Constituting instrumentConstitution of Norway
Inaugural holderPeder Anker
Formation17 May 1814
DeputyDeputy Prime Minister
Salaryannual: 1,735,682 NOK/US$ 168,023
WebsitePrime Minister's Office

The prime minister of Norway (Norwegian: statsminister, which directly translates to "minister of state") is the head of government and chief executive of Norway. The prime minister and Cabinet (consisting of all the most senior government department heads) are collectively accountable for their policies and actions to the monarch, to the Storting (Parliament of Norway), to their political party, and ultimately the electorate. In practice, since it is nearly impossible for a government to stay in office against the will of the Storting, the prime minister is primarily answerable to the Storting. The prime minister is almost always the leader of the majority party in the Storting, or the leader of the senior partner in the governing coalition.

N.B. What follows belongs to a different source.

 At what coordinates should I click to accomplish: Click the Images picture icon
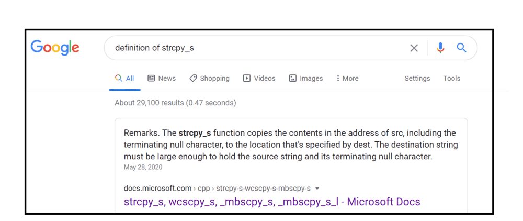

Norway has a constitution, which was adopted on 17 May 1814.[1] The position of prime minister is the result of legislation. Modern prime ministers have few statutory powers, but provided they can command the support of their parliamentary party, they can control both the legislature and the executive (the cabinet) and hence wield considerable de facto powers. As of 2021 the prime minister of Norway is Jonas Gahr Støre, of the Labour Party, replacing Erna Solberg of Conservative Party, who resigned in October 2021.

Unlike their counterparts in the rest of Europe, Norwegian prime ministers do not have the option of advising the king to dissolve the Storting and call a snap election. The constitution requires that the Storting serve out its full four-year term. If the prime minister loses the confidence of the Storting, they must resign.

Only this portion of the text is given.